Chapter 108: The Lions’ Den

Bertuccio visits Benedetto in prison. Benedetto still expects to be saved by his powerful protector, the Count of Monte Cristo. He believes that Monte Cristo is his true father, a suggestion that disgusts Bertuccio. Bertuccio tells Benedetto that he is here to reveal the true identity of Benedetto’s father, but they are interrupted before he is able to do so. He promises that he will return the following day.

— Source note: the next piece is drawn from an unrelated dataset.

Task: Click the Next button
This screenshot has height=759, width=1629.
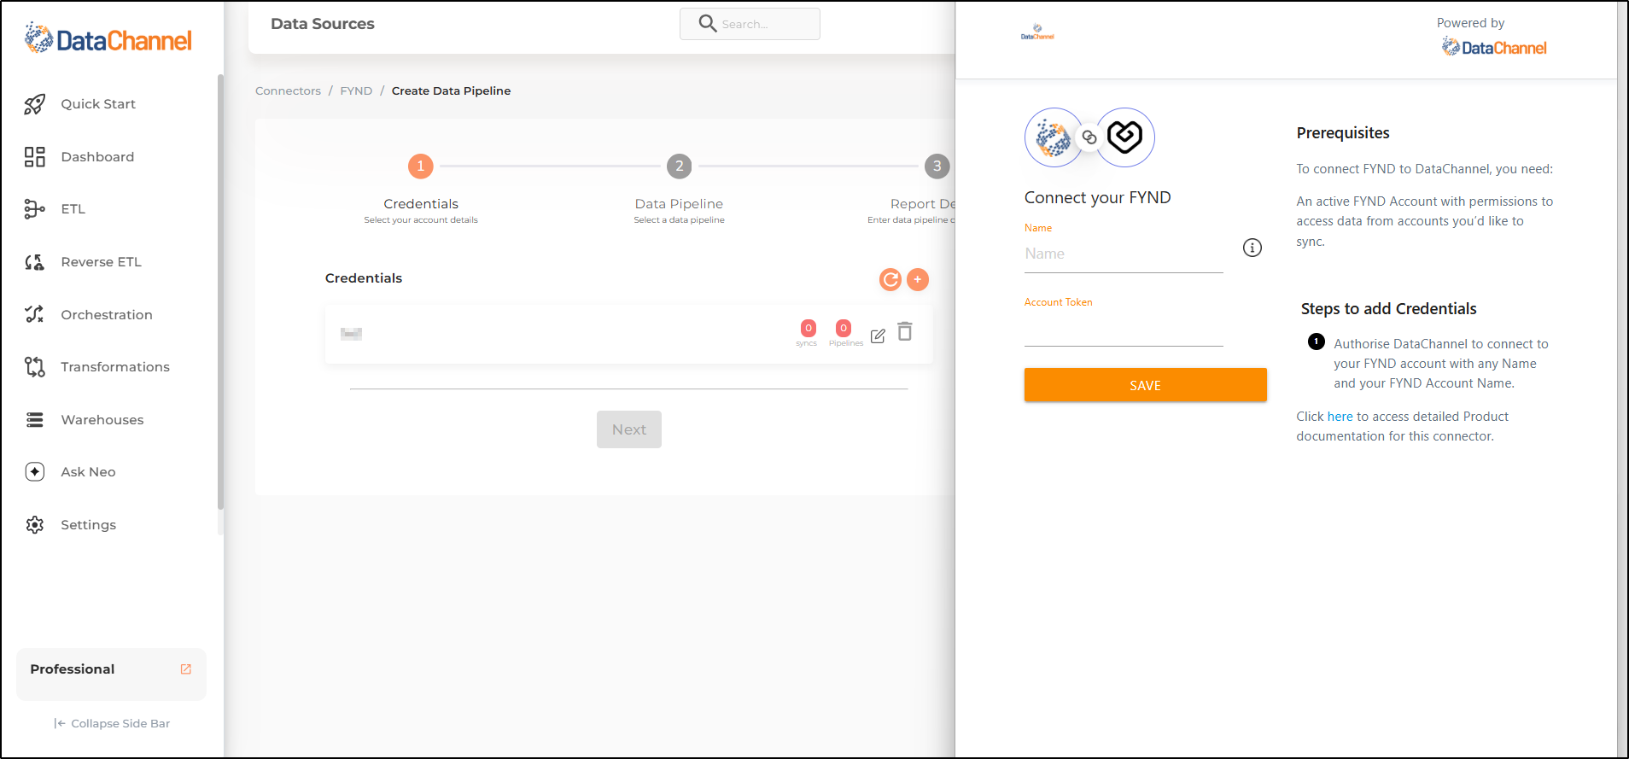Action: [x=628, y=429]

Analysis: Chapters 103–108

Villefort’s and Danglars’s persistent vices lead them to suffer more severe punishments than they might otherwise face. Danglars’s excessive greed motivates him to force his daughter into a marriage she does not want. He thereby loses both his daughter, as Eugénie justifiably flees a family that forces her to settle down against her will, and his dignity, suffering the public humiliation of nearly having an ex-convict for a son-in-law. Though Danglars would be financially ruined and utterly devastated even without these added blows, they certainly make his pain that much greater. Similarly, it is Villefort’s excessive ambition that leads to the demise of his in-laws, his wife, his son, and—he thinks—his beloved daughter, Valentine. Villefort knows that a murderer is loose in his household, but he is also aware that, as a public prosecutor, widespread awareness of this murderer’s existence could do his career and reputation great harm. Fearing the loss of dignity and the possible loss of his own power, he refuses to let an investigation take place until it is too late. In their reactions to Monte Cristo’s schemes, we see that Danglars and Villefort are complicit in their respective downfalls, which underscores just how fully the men deserve their punishment. They have neither repented nor improved as they have aged.

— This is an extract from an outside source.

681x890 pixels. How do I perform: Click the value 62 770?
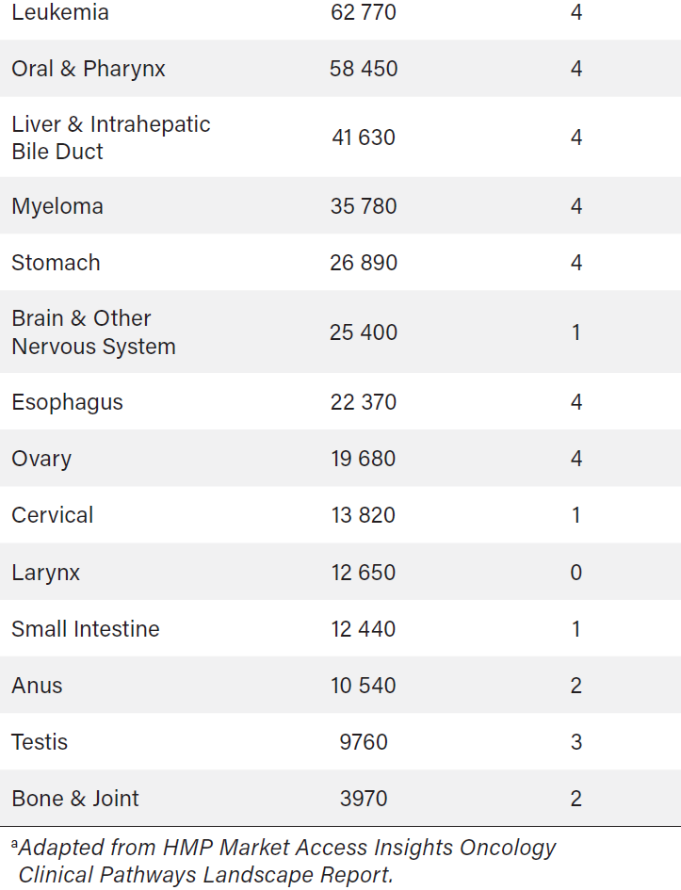[364, 13]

Just as Eugénie and Valentine act as foils for each other, accentuating each other’s characteristics, Madame Danglars and Mercédès also cut a striking contrast. There are obvious similarities between their situations, as both are now husbandless and publicly humiliated. Yet their attitudes could not be more different. Though Madame Danglars has actually played a large part in her husband’s ruin, she feels as if she has been treated unfairly by fate. On the other hand, Mercédès, who has had no part in her husband’s ruin, does not wallow in self-pity, although she does have a right to feel that fate has treated her unfairly. Rather than feel victimized, Mercédès feels that she has more wealth and luxury than she deserves. Despite her innocence, she ultimately abandons her vast fortune out of commitment to her personal honor. Lucien Debray notes this contrast between Madame Danglars and Mercédès, reflecting that “the same house had contained two women, one of whom, justly dishonored, had left it poor with 1,500,000 francs under her cloak, while the other, unjustly stricken, but sublime in her misfortune, was yet rich with a few deniers.” Though Debray astutely notices the contrast, his focus is a bit off: what really differentiates the two women is not how rich they consider themselves, but how they react to their lowered status.

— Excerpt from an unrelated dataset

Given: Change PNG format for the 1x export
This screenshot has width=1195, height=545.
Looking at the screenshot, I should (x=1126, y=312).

The contrast between Mercédès’s graceful reaction and Madame Danglars’s resentful reaction illustrates with an idea prominent in The Count of Monte Cristo: the importance of attitude in determining happiness or satisfaction. In objective terms, Madame Danglars is in a much better position than Mercédès: she is still enormously wealthy—as she has been siphoning money from her husband’s fortune for years—and will be able to return to her old life in Parisian society in a matter of years. In addition, since Madame Danglars has no fondness for her husband, his loss is not particularly painful for her. Mercédès, on the other hand, is impoverished and will never be able to resume the comfortable life she once led. Additionally, though she is horrified by her husband’s bad deeds, she has loved him and feels his loss acutely. Yet, while Madame Danglars endlessly bemoans her relatively benign circumstances, Mercédès does not lament her far worse fortune. She accepts the events of her life stoically and even considers them her just punishment for disloyalty to Dantès. In this respect, Madame Danglars is a parallel to Caderousse, making the worst of any situation, while Mercédès, like Emmanuel and Julie, exhibits the ability to overcome adversity with courage and acceptance.